● Data entries

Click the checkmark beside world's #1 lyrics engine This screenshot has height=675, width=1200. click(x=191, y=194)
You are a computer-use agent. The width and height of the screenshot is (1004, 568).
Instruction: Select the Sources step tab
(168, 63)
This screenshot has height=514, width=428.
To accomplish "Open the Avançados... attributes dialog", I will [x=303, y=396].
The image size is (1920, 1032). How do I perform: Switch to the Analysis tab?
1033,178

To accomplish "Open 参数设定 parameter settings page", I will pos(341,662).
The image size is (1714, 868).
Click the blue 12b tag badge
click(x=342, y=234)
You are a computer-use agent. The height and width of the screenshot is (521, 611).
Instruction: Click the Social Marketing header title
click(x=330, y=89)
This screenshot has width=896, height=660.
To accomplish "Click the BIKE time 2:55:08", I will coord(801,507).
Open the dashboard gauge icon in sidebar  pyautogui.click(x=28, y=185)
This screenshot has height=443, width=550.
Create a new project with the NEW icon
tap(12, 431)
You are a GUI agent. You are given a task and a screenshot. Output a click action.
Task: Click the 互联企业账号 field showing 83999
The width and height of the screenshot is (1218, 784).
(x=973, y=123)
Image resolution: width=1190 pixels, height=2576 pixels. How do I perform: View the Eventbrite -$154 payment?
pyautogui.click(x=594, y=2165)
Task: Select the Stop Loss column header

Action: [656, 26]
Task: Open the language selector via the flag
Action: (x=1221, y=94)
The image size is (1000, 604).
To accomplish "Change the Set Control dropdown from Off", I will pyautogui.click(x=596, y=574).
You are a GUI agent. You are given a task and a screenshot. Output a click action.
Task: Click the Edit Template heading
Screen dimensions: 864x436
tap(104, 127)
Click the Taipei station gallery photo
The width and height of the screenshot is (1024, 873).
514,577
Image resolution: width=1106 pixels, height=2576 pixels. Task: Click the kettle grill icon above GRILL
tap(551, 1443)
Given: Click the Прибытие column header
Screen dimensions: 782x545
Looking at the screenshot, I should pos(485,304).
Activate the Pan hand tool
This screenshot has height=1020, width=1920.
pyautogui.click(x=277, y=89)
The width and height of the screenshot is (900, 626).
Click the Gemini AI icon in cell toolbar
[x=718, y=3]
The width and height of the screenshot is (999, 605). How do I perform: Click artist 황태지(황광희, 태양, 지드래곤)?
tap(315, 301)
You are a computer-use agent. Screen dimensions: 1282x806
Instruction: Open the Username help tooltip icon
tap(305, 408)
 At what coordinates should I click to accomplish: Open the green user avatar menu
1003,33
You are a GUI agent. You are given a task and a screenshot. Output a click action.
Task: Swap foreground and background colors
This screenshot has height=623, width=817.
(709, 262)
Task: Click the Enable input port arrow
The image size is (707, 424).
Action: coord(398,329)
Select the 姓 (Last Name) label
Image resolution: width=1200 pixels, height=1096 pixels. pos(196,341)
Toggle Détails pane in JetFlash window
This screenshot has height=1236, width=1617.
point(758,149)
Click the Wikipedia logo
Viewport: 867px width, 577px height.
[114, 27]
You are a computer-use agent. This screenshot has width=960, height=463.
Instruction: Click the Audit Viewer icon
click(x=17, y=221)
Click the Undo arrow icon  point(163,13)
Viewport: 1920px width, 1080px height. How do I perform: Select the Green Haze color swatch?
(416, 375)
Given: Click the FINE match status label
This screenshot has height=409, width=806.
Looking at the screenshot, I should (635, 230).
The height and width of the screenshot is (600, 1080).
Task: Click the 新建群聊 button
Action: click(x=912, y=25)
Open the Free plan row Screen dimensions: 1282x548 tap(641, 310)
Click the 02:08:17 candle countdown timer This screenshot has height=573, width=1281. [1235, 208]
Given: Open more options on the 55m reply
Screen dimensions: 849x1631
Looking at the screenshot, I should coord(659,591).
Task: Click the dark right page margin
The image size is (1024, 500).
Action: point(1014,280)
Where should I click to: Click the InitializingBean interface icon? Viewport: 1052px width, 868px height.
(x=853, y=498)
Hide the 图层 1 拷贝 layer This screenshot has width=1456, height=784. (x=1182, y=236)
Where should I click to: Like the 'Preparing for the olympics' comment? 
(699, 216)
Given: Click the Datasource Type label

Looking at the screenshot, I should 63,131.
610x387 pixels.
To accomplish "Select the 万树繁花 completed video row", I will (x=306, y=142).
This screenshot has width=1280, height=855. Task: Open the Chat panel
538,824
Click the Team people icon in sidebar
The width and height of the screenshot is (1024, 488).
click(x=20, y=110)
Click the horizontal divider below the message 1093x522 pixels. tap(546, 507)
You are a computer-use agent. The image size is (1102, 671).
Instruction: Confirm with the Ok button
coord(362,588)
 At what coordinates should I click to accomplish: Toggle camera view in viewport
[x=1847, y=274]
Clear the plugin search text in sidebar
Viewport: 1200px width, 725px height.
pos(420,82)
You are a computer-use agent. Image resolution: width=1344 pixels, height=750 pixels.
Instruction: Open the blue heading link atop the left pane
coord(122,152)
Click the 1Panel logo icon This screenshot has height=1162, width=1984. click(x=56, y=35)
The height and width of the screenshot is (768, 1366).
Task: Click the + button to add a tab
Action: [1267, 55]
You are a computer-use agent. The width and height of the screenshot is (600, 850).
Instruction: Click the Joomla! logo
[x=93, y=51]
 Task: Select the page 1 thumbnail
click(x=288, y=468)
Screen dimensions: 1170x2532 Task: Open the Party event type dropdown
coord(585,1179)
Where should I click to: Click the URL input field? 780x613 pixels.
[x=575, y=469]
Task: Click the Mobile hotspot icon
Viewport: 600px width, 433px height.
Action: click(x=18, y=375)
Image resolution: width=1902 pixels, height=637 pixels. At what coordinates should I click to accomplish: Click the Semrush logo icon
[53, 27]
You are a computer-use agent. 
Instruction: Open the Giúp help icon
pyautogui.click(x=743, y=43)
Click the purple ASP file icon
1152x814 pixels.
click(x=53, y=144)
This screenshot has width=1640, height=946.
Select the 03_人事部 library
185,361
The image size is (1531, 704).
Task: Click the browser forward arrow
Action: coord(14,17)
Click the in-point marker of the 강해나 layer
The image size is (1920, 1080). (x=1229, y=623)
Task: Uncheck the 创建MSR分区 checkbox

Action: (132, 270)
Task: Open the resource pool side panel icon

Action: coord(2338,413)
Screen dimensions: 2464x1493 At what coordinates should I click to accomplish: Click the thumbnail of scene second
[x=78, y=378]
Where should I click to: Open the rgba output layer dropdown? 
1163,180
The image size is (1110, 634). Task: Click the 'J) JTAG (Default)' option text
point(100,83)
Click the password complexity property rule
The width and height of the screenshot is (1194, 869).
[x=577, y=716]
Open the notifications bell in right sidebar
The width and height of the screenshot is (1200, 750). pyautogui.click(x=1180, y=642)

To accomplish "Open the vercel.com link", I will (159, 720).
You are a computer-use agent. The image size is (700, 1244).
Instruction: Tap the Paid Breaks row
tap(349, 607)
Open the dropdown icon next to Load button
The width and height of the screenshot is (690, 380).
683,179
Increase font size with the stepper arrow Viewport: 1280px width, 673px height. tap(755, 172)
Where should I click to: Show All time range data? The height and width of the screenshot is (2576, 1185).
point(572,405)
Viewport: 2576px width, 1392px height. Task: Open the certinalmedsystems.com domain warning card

● Short problem
Can you rewrite the rows above with every "Instruction" changed to "Goal" and nothing else altered?

● Result of this exercise
Click the checkmark beside world's #1 lyrics engine This screenshot has height=675, width=1200. click(x=191, y=194)
You are a computer-use agent. The width and height of the screenshot is (1004, 568).
Goal: Select the Sources step tab
(168, 63)
This screenshot has height=514, width=428.
To accomplish "Open the Avançados... attributes dialog", I will [x=303, y=396].
The image size is (1920, 1032). How do I perform: Switch to the Analysis tab?
1033,178

To accomplish "Open 参数设定 parameter settings page", I will pos(341,662).
The image size is (1714, 868).
Click the blue 12b tag badge
click(x=342, y=234)
You are a computer-use agent. The height and width of the screenshot is (521, 611).
Goal: Click the Social Marketing header title
click(x=330, y=89)
This screenshot has width=896, height=660.
To accomplish "Click the BIKE time 2:55:08", I will coord(801,507).
Open the dashboard gauge icon in sidebar  pyautogui.click(x=28, y=185)
This screenshot has height=443, width=550.
Create a new project with the NEW icon
tap(12, 431)
You are a GUI agent. You are given a task and a screenshot. Output a click action.
Task: Click the 互联企业账号 field showing 83999
The width and height of the screenshot is (1218, 784).
(x=973, y=123)
Image resolution: width=1190 pixels, height=2576 pixels. How do I perform: View the Eventbrite -$154 payment?
pyautogui.click(x=594, y=2165)
Task: Select the Stop Loss column header

Action: [656, 26]
Task: Open the language selector via the flag
Action: (x=1221, y=94)
The image size is (1000, 604).
To accomplish "Change the Set Control dropdown from Off", I will pyautogui.click(x=596, y=574).
You are a GUI agent. You are given a task and a screenshot. Output a click action.
Task: Click the Edit Template heading
Screen dimensions: 864x436
tap(104, 127)
Click the Taipei station gallery photo
The width and height of the screenshot is (1024, 873).
514,577
Image resolution: width=1106 pixels, height=2576 pixels. Task: Click the kettle grill icon above GRILL
tap(551, 1443)
Given: Click the Прибытие column header
Screen dimensions: 782x545
Looking at the screenshot, I should pos(485,304).
Activate the Pan hand tool
This screenshot has height=1020, width=1920.
pyautogui.click(x=277, y=89)
The width and height of the screenshot is (900, 626).
Click the Gemini AI icon in cell toolbar
[x=718, y=3]
The width and height of the screenshot is (999, 605). How do I perform: Click artist 황태지(황광희, 태양, 지드래곤)?
tap(315, 301)
You are a computer-use agent. Screen dimensions: 1282x806
Goal: Open the Username help tooltip icon
tap(305, 408)
 At what coordinates should I click to accomplish: Open the green user avatar menu
1003,33
You are a GUI agent. You are given a task and a screenshot. Output a click action.
Task: Swap foreground and background colors
This screenshot has height=623, width=817.
(709, 262)
Task: Click the Enable input port arrow
The image size is (707, 424).
Action: coord(398,329)
Select the 姓 (Last Name) label
Image resolution: width=1200 pixels, height=1096 pixels. pos(196,341)
Toggle Détails pane in JetFlash window
This screenshot has height=1236, width=1617.
point(758,149)
Click the Wikipedia logo
Viewport: 867px width, 577px height.
[114, 27]
You are a computer-use agent. This screenshot has width=960, height=463.
Goal: Click the Audit Viewer icon
click(x=17, y=221)
Click the Undo arrow icon  point(163,13)
Viewport: 1920px width, 1080px height. How do I perform: Select the Green Haze color swatch?
(416, 375)
Given: Click the FINE match status label
This screenshot has height=409, width=806.
Looking at the screenshot, I should (635, 230).
The height and width of the screenshot is (600, 1080).
Task: Click the 新建群聊 button
Action: click(x=912, y=25)
Open the Free plan row Screen dimensions: 1282x548 tap(641, 310)
Click the 02:08:17 candle countdown timer This screenshot has height=573, width=1281. [1235, 208]
Given: Open more options on the 55m reply
Screen dimensions: 849x1631
Looking at the screenshot, I should coord(659,591).
Task: Click the dark right page margin
The image size is (1024, 500).
Action: point(1014,280)
Where should I click to: Click the InitializingBean interface icon? Viewport: 1052px width, 868px height.
(x=853, y=498)
Hide the 图层 1 拷贝 layer This screenshot has width=1456, height=784. (x=1182, y=236)
Where should I click to: Like the 'Preparing for the olympics' comment? 
(699, 216)
Given: Click the Datasource Type label

Looking at the screenshot, I should 63,131.
610x387 pixels.
To accomplish "Select the 万树繁花 completed video row", I will (x=306, y=142).
This screenshot has width=1280, height=855. Task: Open the Chat panel
538,824
Click the Team people icon in sidebar
The width and height of the screenshot is (1024, 488).
click(x=20, y=110)
Click the horizontal divider below the message 1093x522 pixels. tap(546, 507)
You are a computer-use agent. The image size is (1102, 671).
Goal: Confirm with the Ok button
coord(362,588)
 At what coordinates should I click to accomplish: Toggle camera view in viewport
[x=1847, y=274]
Clear the plugin search text in sidebar
Viewport: 1200px width, 725px height.
pos(420,82)
You are a computer-use agent. Image resolution: width=1344 pixels, height=750 pixels.
Goal: Open the blue heading link atop the left pane
coord(122,152)
Click the 1Panel logo icon This screenshot has height=1162, width=1984. click(x=56, y=35)
The height and width of the screenshot is (768, 1366).
Task: Click the + button to add a tab
Action: [1267, 55]
You are a computer-use agent. The width and height of the screenshot is (600, 850).
Goal: Click the Joomla! logo
[x=93, y=51]
 Task: Select the page 1 thumbnail
click(x=288, y=468)
Screen dimensions: 1170x2532 Task: Open the Party event type dropdown
coord(585,1179)
Where should I click to: Click the URL input field? 780x613 pixels.
[x=575, y=469]
Task: Click the Mobile hotspot icon
Viewport: 600px width, 433px height.
Action: click(x=18, y=375)
Image resolution: width=1902 pixels, height=637 pixels. At what coordinates should I click to accomplish: Click the Semrush logo icon
[53, 27]
You are a computer-use agent. 
Goal: Open the Giúp help icon
pyautogui.click(x=743, y=43)
Click the purple ASP file icon
1152x814 pixels.
click(x=53, y=144)
This screenshot has width=1640, height=946.
Select the 03_人事部 library
185,361
The image size is (1531, 704).
Task: Click the browser forward arrow
Action: coord(14,17)
Click the in-point marker of the 강해나 layer
The image size is (1920, 1080). (x=1229, y=623)
Task: Uncheck the 创建MSR分区 checkbox

Action: (132, 270)
Task: Open the resource pool side panel icon

Action: coord(2338,413)
Screen dimensions: 2464x1493 At what coordinates should I click to accomplish: Click the thumbnail of scene second
[x=78, y=378]
Where should I click to: Open the rgba output layer dropdown? 
1163,180
The image size is (1110, 634). Task: Click the 'J) JTAG (Default)' option text
point(100,83)
Click the password complexity property rule
The width and height of the screenshot is (1194, 869).
[x=577, y=716]
Open the notifications bell in right sidebar
The width and height of the screenshot is (1200, 750). pyautogui.click(x=1180, y=642)

To accomplish "Open the vercel.com link", I will (159, 720).
You are a computer-use agent. The image size is (700, 1244).
Goal: Tap the Paid Breaks row
tap(349, 607)
Open the dropdown icon next to Load button
The width and height of the screenshot is (690, 380).
683,179
Increase font size with the stepper arrow Viewport: 1280px width, 673px height. tap(755, 172)
Where should I click to: Show All time range data? The height and width of the screenshot is (2576, 1185).
point(572,405)
Viewport: 2576px width, 1392px height. Task: Open the certinalmedsystems.com domain warning card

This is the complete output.